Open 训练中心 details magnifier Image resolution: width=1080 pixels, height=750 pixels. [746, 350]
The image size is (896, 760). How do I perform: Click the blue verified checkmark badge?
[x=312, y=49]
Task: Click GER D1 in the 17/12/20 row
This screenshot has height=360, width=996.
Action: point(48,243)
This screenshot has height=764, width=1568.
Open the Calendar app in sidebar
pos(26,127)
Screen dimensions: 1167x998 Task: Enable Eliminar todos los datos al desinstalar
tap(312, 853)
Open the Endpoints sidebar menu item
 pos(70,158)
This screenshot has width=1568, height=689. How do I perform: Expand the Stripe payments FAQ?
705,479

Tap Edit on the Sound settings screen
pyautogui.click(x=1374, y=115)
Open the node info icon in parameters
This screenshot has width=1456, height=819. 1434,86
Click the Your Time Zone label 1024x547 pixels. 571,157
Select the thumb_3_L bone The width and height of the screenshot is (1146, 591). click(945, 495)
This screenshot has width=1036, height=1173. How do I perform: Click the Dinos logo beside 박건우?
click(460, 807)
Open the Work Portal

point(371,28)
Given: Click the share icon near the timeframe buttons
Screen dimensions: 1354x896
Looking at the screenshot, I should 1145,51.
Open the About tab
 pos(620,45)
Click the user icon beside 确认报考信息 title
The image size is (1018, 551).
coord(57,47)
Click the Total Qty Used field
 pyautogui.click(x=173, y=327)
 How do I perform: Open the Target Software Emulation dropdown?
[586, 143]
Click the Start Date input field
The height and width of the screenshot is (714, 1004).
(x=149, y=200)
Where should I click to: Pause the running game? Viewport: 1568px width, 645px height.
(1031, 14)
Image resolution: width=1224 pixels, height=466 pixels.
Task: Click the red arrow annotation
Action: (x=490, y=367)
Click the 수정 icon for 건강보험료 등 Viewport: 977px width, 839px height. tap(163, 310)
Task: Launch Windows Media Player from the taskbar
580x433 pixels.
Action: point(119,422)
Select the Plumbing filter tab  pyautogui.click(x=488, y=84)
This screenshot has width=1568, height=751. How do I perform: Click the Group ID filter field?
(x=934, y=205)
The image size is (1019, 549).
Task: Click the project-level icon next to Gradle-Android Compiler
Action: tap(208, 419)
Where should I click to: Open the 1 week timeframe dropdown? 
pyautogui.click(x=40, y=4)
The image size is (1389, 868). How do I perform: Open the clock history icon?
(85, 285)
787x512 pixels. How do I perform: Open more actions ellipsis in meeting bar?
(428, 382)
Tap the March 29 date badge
§ §
Rewrite the entries above as a numbered list, leaving out blank lines.

Solution for this task.
1. Open 训练中心 details magnifier Image resolution: width=1080 pixels, height=750 pixels. [746, 350]
2. The image size is (896, 760). How do I perform: Click the blue verified checkmark badge?
3. [x=312, y=49]
4. Task: Click GER D1 in the 17/12/20 row
5. This screenshot has height=360, width=996.
6. Action: point(48,243)
7. This screenshot has height=764, width=1568.
8. Open the Calendar app in sidebar
9. pos(26,127)
10. Screen dimensions: 1167x998 Task: Enable Eliminar todos los datos al desinstalar
11. tap(312, 853)
12. Open the Endpoints sidebar menu item
13.  pos(70,158)
14. This screenshot has width=1568, height=689. How do I perform: Expand the Stripe payments FAQ?
15. 705,479
16. Tap Edit on the Sound settings screen
17. pyautogui.click(x=1374, y=115)
18. Open the node info icon in parameters
19. This screenshot has width=1456, height=819. 1434,86
20. Click the Your Time Zone label 1024x547 pixels. 571,157
21. Select the thumb_3_L bone The width and height of the screenshot is (1146, 591). click(945, 495)
22. This screenshot has width=1036, height=1173. How do I perform: Click the Dinos logo beside 박건우?
23. click(460, 807)
24. Open the Work Portal
25. point(371,28)
26. Given: Click the share icon near the timeframe buttons
27. Screen dimensions: 1354x896
28. Looking at the screenshot, I should 1145,51.
29. Open the About tab
30.  pos(620,45)
31. Click the user icon beside 确认报考信息 title
32. The image size is (1018, 551).
33. coord(57,47)
34. Click the Total Qty Used field
35.  pyautogui.click(x=173, y=327)
36.  How do I perform: Open the Target Software Emulation dropdown?
37. [586, 143]
38. Click the Start Date input field
39. The height and width of the screenshot is (714, 1004).
40. (x=149, y=200)
41. Where should I click to: Pause the running game? Viewport: 1568px width, 645px height.
42. (1031, 14)
43. Image resolution: width=1224 pixels, height=466 pixels.
44. Task: Click the red arrow annotation
45. Action: (x=490, y=367)
46. Click the 수정 icon for 건강보험료 등 Viewport: 977px width, 839px height. tap(163, 310)
47. Task: Launch Windows Media Player from the taskbar
48. 580x433 pixels.
49. Action: point(119,422)
50. Select the Plumbing filter tab  pyautogui.click(x=488, y=84)
51. This screenshot has width=1568, height=751. How do I perform: Click the Group ID filter field?
52. (x=934, y=205)
53. The image size is (1019, 549).
54. Task: Click the project-level icon next to Gradle-Android Compiler
55. Action: tap(208, 419)
56. Where should I click to: Open the 1 week timeframe dropdown? 
57. pyautogui.click(x=40, y=4)
58. The image size is (1389, 868). How do I perform: Open the clock history icon?
59. (85, 285)
60. 787x512 pixels. How do I perform: Open more actions ellipsis in meeting bar?
61. (428, 382)
62. Tap the March 29 date badge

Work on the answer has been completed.